Haven’t been for quite some time now and I don’t see us making up for a long, long time–if ever.
The culmination of my affair with the green-labeled bottle is too many years ago to remember and too few to have forgotten.
What is it about tequila that for so many people, a single event of having just too much of a good (?) time ends up being the last time?
Sauza Hornitos Reposado.
Even the words strike terror to my tummy.
Just today I was talking about this phenomena with a guy at my local gym who commented that,
“It seems like tequila is the only [alcoholic beverage] with so many people having a lifetime aversion [after one act of significant overindulgence].
For me, the event was a camp-out up in the high desert of northeast California, at which I was totally lacking of adult supervision–meaning my wife was not around that trip to monitor my behavior.
As often is the case with tequila, one swig leads to another…dozen.

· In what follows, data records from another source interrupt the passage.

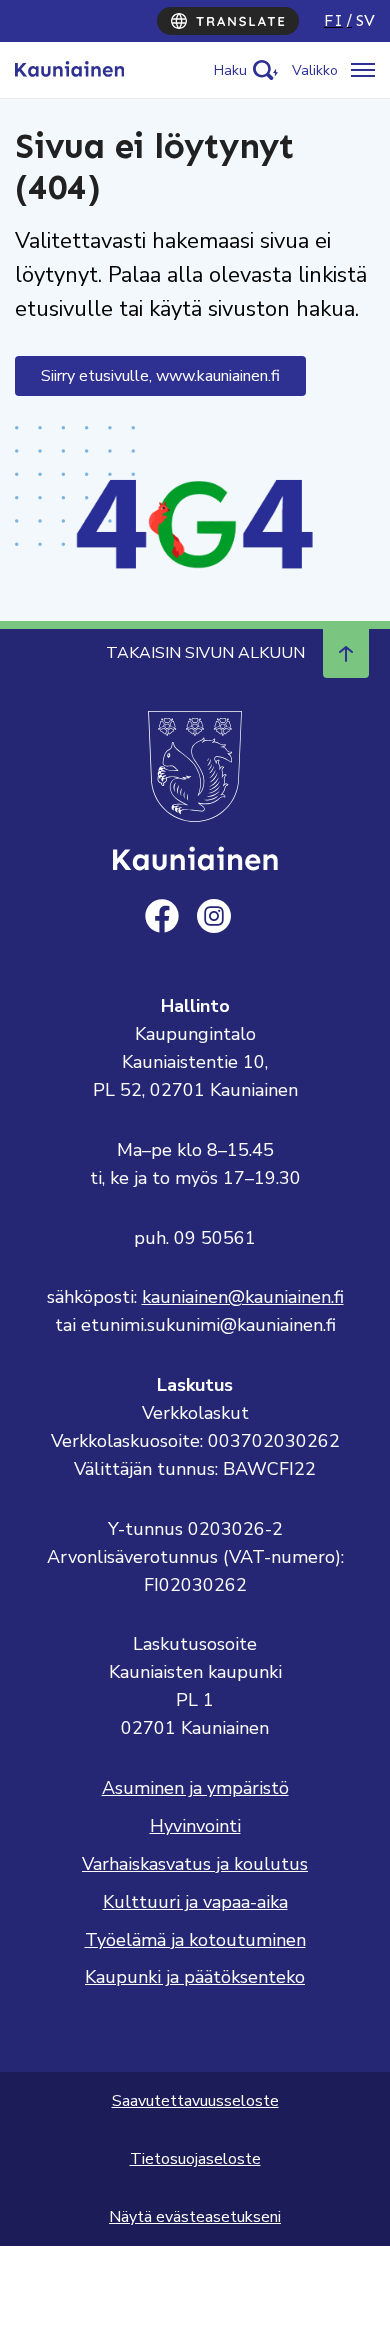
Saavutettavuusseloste (195, 2101)
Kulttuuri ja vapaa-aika (195, 1902)
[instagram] (214, 916)
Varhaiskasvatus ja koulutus (195, 1864)
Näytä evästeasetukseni (195, 2217)
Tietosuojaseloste (195, 2159)
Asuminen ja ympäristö (195, 1788)
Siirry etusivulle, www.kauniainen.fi (160, 376)
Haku (230, 70)
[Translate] (228, 21)
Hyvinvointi (195, 1826)
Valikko (315, 70)
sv (365, 20)
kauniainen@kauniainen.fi (243, 1297)
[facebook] (162, 916)
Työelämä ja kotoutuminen (195, 1940)
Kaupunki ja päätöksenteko (195, 1977)
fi (333, 20)
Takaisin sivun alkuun (205, 653)
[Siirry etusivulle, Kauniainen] (69, 70)
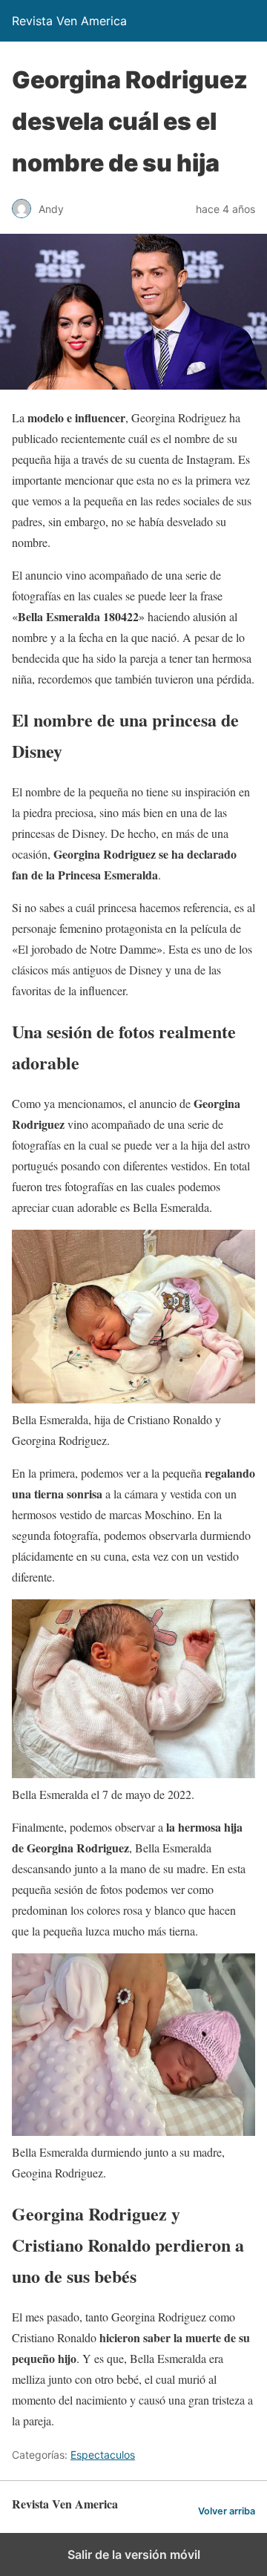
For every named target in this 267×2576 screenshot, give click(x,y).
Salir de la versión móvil (133, 2554)
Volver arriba (226, 2511)
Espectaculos (102, 2454)
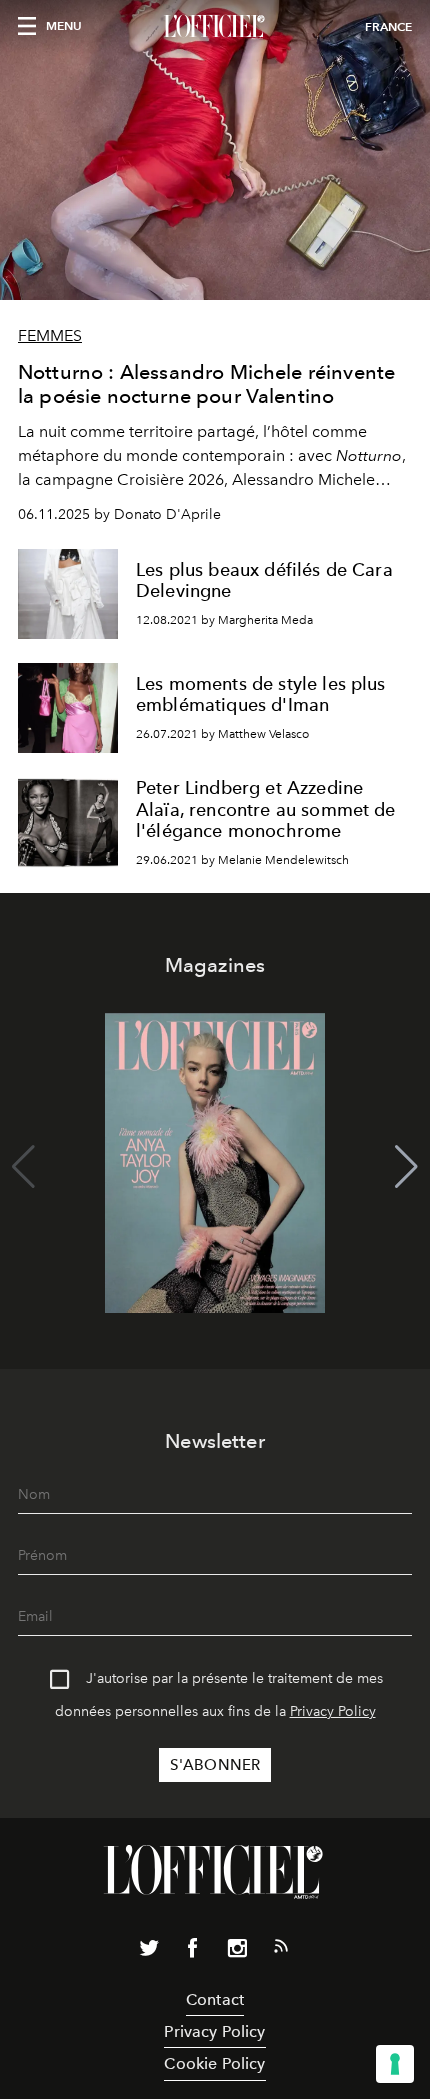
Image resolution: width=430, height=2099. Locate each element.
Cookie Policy (214, 2063)
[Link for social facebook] (193, 1952)
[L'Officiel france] (215, 27)
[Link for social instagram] (237, 1952)
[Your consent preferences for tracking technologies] (395, 2064)
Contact (215, 1999)
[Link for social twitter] (149, 1952)
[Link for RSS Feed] (281, 1950)
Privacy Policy (333, 1711)
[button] (406, 1167)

This lead to hours of abject suffering from intestinal gymnastics, which you might say became a significant emotional event: basically I never wanted to feel that way again. Ever.
And now after, oh, so many years later, even the smell of that vile cacti-based potion causes my stomach to churn.
You know the oft-repeated line from Dodgeball, “I just threw up in my mouth a little?”
Well for me, if I even smell tequila it’s more like throwing up an entire putrid, rotting, maggot-infested cow carcass in my mouth. (Oh, were you eating?!?)
Yes, it’s really that bad.
There are some things that we can’t remember and there are things we wish we couldn’t.
On a subsequent camping trip at Punta Chivato, along the Sea of Cortez in Baja, after one evening of emptying multiple bottles of the same poison, we had two campers down…face down in the sand, to be specific. This lead to the young kids of one of them to ask their father, “dad, is mom going to die?”
The answer, luckily, was no, but she probably was wishing so later that evening.
And to this day, Laura gets the same stomach-wrenching reaction when smelling tequila.
While researching this topic I never thought that a study on aversion therapy of sheep would enter into this picture.
“[The study] divided them into three equal groups, ear-tagged with red, white or blue. Those in the red group got a liquid dose of lithium chloride, a drug with therapeutic use for humans. The blue got the same drug in capsules.”
“The white group got placebos — empty capsules or plain water. Yes, placebos. They might be sheep, but this is science, Doran said.”
“Doran likened the sheep’s reaction to humans who…down too much tequila and come away with their own personal cautionary tale.”
“Afterward, the sheep showed no outward difference, but the drug was apparently doing its job on the reds and blues: a mildly unpleasant sensation in the stomach was sending a message that apparently lasts a lifetime.”
I am not sure how these scientists determined the level of sheep discomfort.
“Mr. Sheep, on a scale of one to ten, please rate how much you hate this research project.”
But the “lasts a lifetime” part I get. Oh, do I get it.